The seventh floor of the Denver Art Museum is full of elaborate Western American landscape paintings and metal statues of buffaloes. On Sunday, a new addition to the gallery pulled visitors out of the frontier and onto the streets of New York in the 1960s and 1970s.
Garry Winogrand: Women are Beautiful opened at the Denver Art Museum on Sunday. The exhibition features candid photographs of women selected from Winogrand’s book Women are Beautiful, and will be on display through Sept. 16.
The titles of the images are simple and descriptive, such as “Woman Eating a Pretzel,” telling the viewer exactly what to expect. However, the rich black and white photographs seem to go beyond these minimalist titles. They present different women in different situations, highlighting their differences but also creating a sense of camaraderie between women who didn’t know each other. The similarities in their makeup and clothing link the women together in a specific age group and time period, regardless of their socio-economic standing or hometown. The viewer knows nothing about these women except for what Winogrand shows in his photographs.

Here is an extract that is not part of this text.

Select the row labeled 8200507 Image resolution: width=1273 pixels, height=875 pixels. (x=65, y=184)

Some of the images feature crowds of people with one or two women as the obvious focal point, while others focus on one woman in an empty landscape. Regardless, Winogrand effortlessly draws the viewer’s attention to the women, even when they aren’t entirely in focus. Winogrand plays off the other people in his photographs to highlight his subjects, from using the backs of two businessmen to emphasize a woman heading the opposite direction or focusing on the side of a man at a bar to push the focus onto the woman smiling at him.
The images are playfully set up, despite their candidness, and the thought that went into each is obvious. For example, one photograph, entitled “Woman with Five Dogs,” features a woman sitting in a park, partially hidden by the dogs. Only her face and part of her body is visible, and it is evident that the framing is intentional.

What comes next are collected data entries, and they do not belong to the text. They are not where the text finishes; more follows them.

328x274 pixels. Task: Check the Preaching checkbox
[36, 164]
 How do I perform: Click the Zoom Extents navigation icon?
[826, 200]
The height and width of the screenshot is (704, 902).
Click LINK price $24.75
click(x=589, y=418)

If not for the professionalism of the photographs, the images seem like they could be photos from a family gathering or a friend’s camera. They depict everyday scenes and everyday women in an honest manner. They are candid and raw, and they exemplify the idea that “women are beautiful.”

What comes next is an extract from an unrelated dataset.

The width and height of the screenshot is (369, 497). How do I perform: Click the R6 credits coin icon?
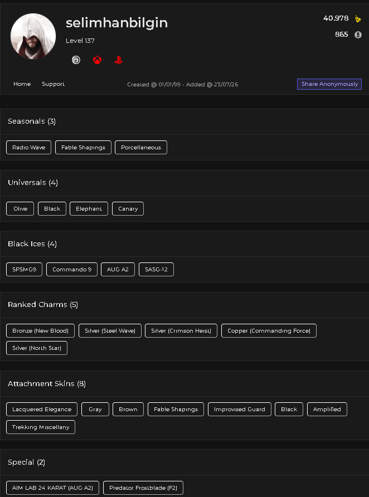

In a time where everything is digital and photoshopped, the collection of Winogrand’s photography offers a refreshing view of humanity, even if we have to go back to the 60s and 70s to get it.
The women pictured are not posing or retouched – some have their eyes half closed, some are making unflattering expressions. Winogrand captured these women in their element, at moments where they weren’t worried about looking their best. Some are smiling or laughing; others look at the camera with disdain, while others still are focused on their friends.
The clothes, body language, and facial expressions tell the women’s stories in Winogrand’s collection. Viewers hobble together details and visual cues to create a perceived idea of the subject’s personality and of what she was feeling at the time of the photograph. When the images are juxtaposed, the viewer pulls together a rough composite of the women in the 60s and 70s. The collection moves from a woman dancing bare foot at a party to a quiet woman sitting alone on a bus. Winogrand is thorough in his pursuit of everyday women, providing the viewer with an honest picture of the world 40 years ago.
As the description of the exhibition states, “everything the audience can know about [the women] is gleaned by the eyes.” The collection of photographs brings up questions like, “Why was she there?” and, “Where are they now?” The viewer is engaged in the lives of these women whom they have never met through raw black and white photographs, giving visitors a real look into the streets of New York in the 60s and 70s under a façade of simplicity.